We didn’t have too much of an itinerary for Singapore, more than anything it was a foodie destination for all of us. Our first stop was to Clarke Quay to visit Jumbo seafood for chili crab. Clarke Quay seemed to have a cool night life with various bars with bands playing live music, we would stop at one of them later on our trip where we discovered a cool local cover band called 3AM.

Singapore - chili crab @ jumbo seafood

One food I was really looking forward to trying in Singapore was the chili crab. It was pretty good, spicy and sweet and savory at the same time. Since I love crab so much I may try to make this at home sometime.

maxwell center. first singapore hawker center experience.
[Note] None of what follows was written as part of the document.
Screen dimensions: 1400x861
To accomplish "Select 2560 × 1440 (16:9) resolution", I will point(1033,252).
I’d heard much about the hawker center experience and was looking forward to visiting one to see what all the fuss is about. It’s kind of overwhelming, there are a ridiculous number of food stalls packed in a small area, so it’s hard to decide what to eat. Being a hawker center noob we just gravitated to the stalls with long lines of people ordering.

hainanese chicken rice

Hainanese chicken and rice was another dish that I was really looking forward to trying. We found a stall at the hawker center that had a long line of people waiting for it. It didn’t disappoint– the chicken was very moist, and the rice had soaked up a lot of the chicken flavor. I actually eat this at a restaurant back at home from time to time, but it’s much better in Singapore.

the marina bay sandsThe Marina Bay Sands is pretty cool, even from just an architectural standpoint. There’s a swimming pool and a park on the suspended roof, to me it boggles the mind that they can have that kind of structural load suspended in the air like that.
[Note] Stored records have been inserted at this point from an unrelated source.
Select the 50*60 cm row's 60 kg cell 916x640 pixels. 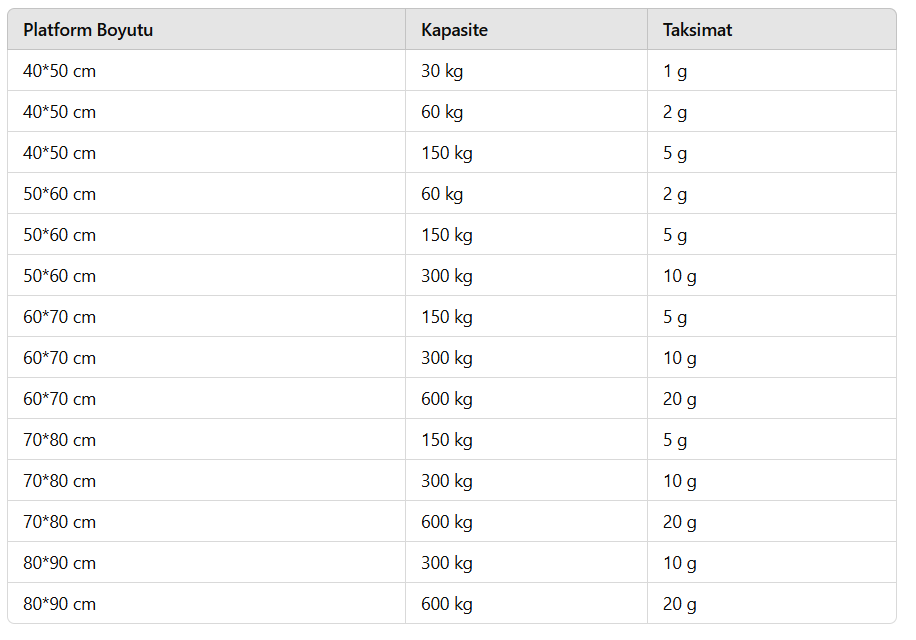[x=526, y=194]
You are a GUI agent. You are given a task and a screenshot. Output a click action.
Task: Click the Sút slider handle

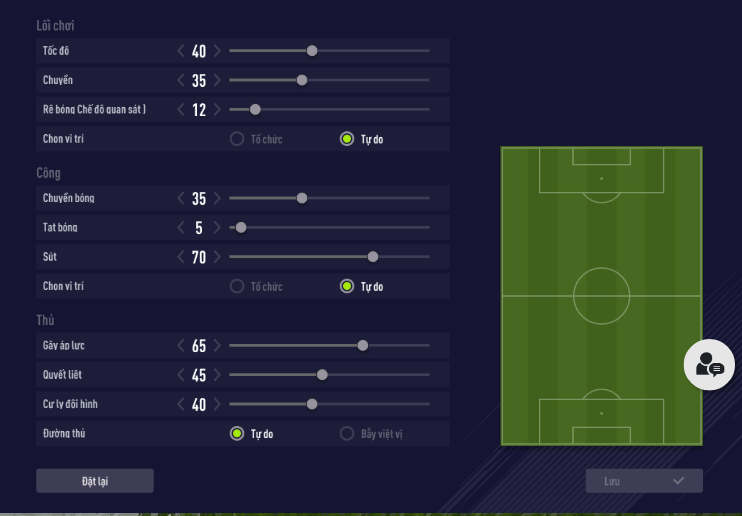(x=373, y=257)
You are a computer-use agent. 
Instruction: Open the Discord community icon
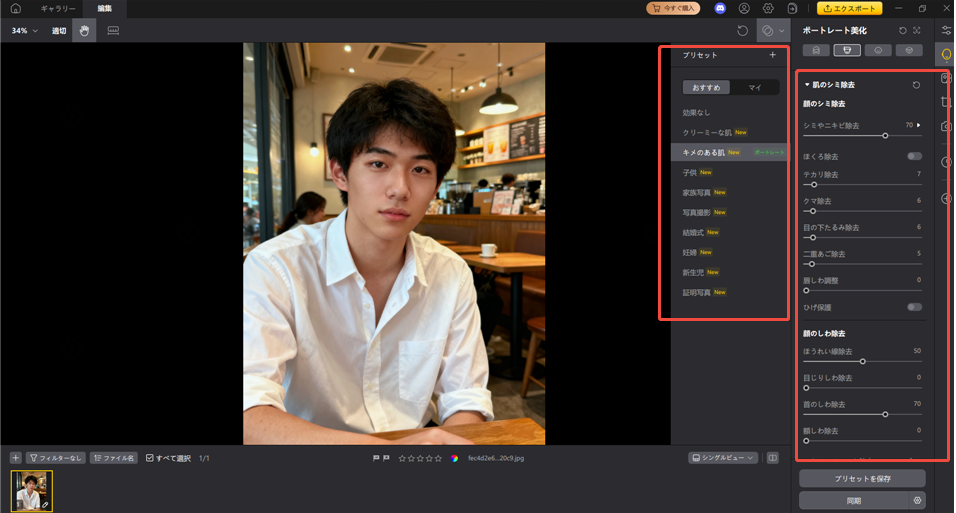click(x=720, y=9)
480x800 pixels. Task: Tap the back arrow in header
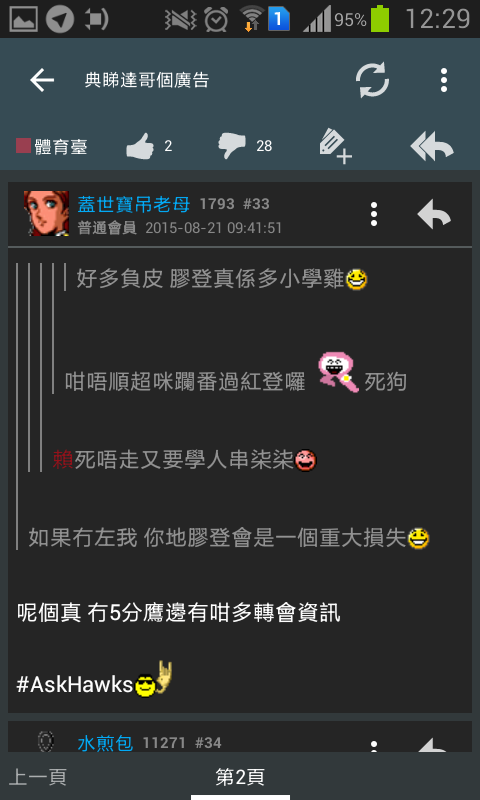(x=42, y=80)
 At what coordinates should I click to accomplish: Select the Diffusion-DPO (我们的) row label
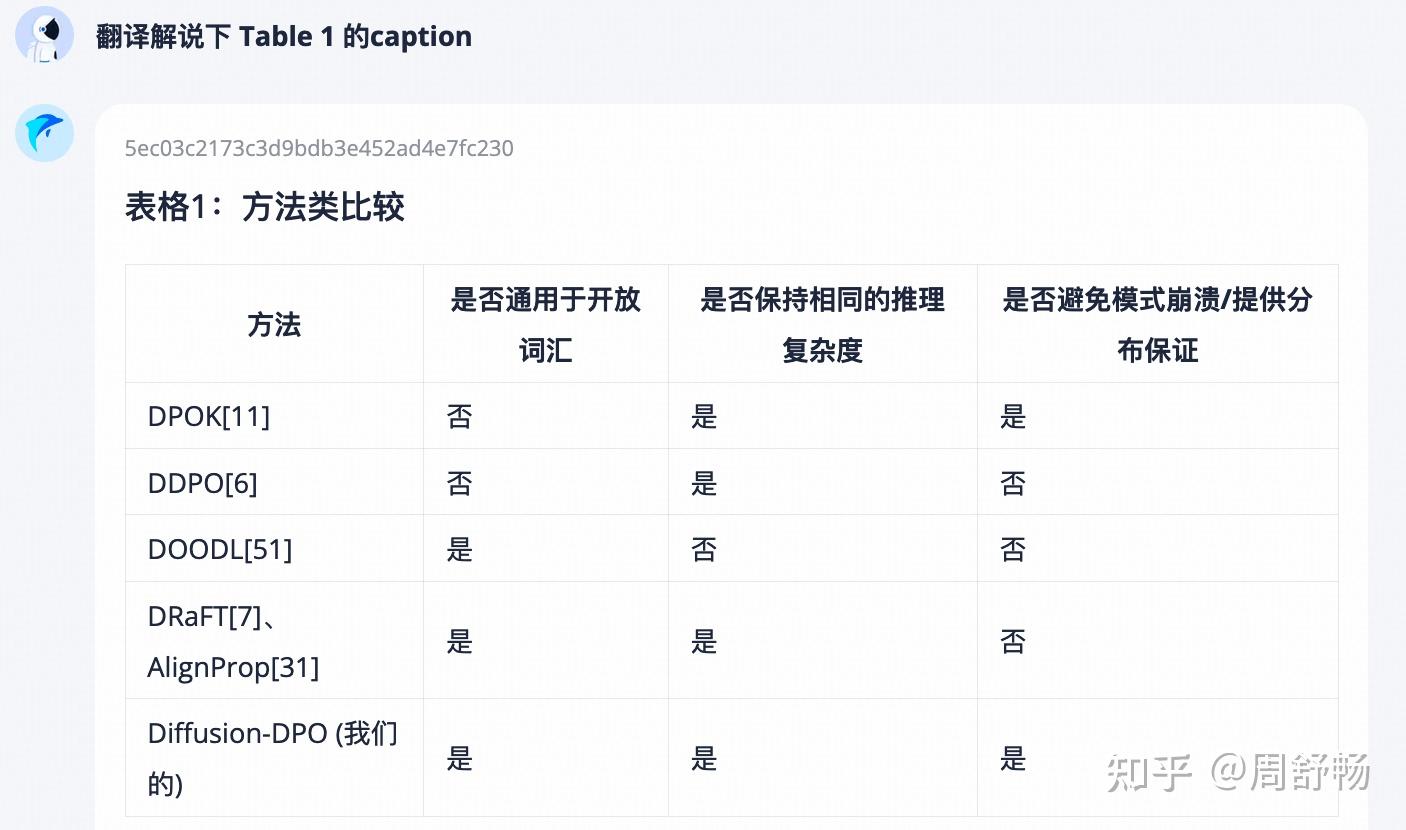[x=273, y=757]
There’s a bar at the top of the Marina Bay Sands called Ku De Ta. We went to the top so that we could get a view of the pool and of the skyline. The drinks were seriously expensive. This is the most expensive cocktail I’ve ever had. You’d think if you’re spending more than $20 for a drink it’d be strong at least, but no, this tasted pretty watered down.
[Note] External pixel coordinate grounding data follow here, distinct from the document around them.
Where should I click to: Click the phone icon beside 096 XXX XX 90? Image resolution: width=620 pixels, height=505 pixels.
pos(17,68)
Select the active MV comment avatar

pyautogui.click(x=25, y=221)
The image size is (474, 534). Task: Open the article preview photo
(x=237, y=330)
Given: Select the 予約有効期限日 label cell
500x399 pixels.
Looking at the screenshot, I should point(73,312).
OLYMPUS DIGITAL CAMERAAnother architectural marvel is the Cloud Forest, which happened to be next to the architectural marvel that is the Marina Bay Sands. In fact you can see the Marina Bay Sands through the glass.

indoor waterfall at the cloud forest

The Cloud Forest is a humongous indoor arboretum that’s large enough to house a 35 meter tall waterfall.


We spent a good amount of time in Chinatown shopping for souvenirs, but they also had a pretty good and cheap hawker center.

pork noodles

The hawker center in Chinatown was where I had my cheapest meal in Singapore. It came to about $3 USD, and came with dry noodles, a bowl of soup, and even came with an iced lemon jello dessert (not pictured.)

layers of temple

This ended up being one of my favorite pictures from the trip. There’s a pretty big Buddhist temple at Chinatown, this was taken near the entrance.


We went to the night safari. I kinda wish we had gotten there a little earlier so we could walk around more because I really enjoyed it. In concept I guess it’s not all that special, it’s basically not much different from a zoo. But it was cool because it’s open at night when the animals are most active. If I go back I think I’d want to take a camera that’s really good in the dark, maybe a Nikon D750 or Sony a7. My camera was pretty much pushed to the limits by the darkness there.

Singapore is a place I’ve been wanting to visit for a while. I would have to say it’s a nice place to visit, the city is clean, the food is great, and except for the night safari it’s easy to get around by subway. But I think for me, once is enough. It was too hot and humid for me, and this was in the winter. I’d probably die or at the very least be an incredibly uncomfortable sweaty mess if I ever went in the summertime.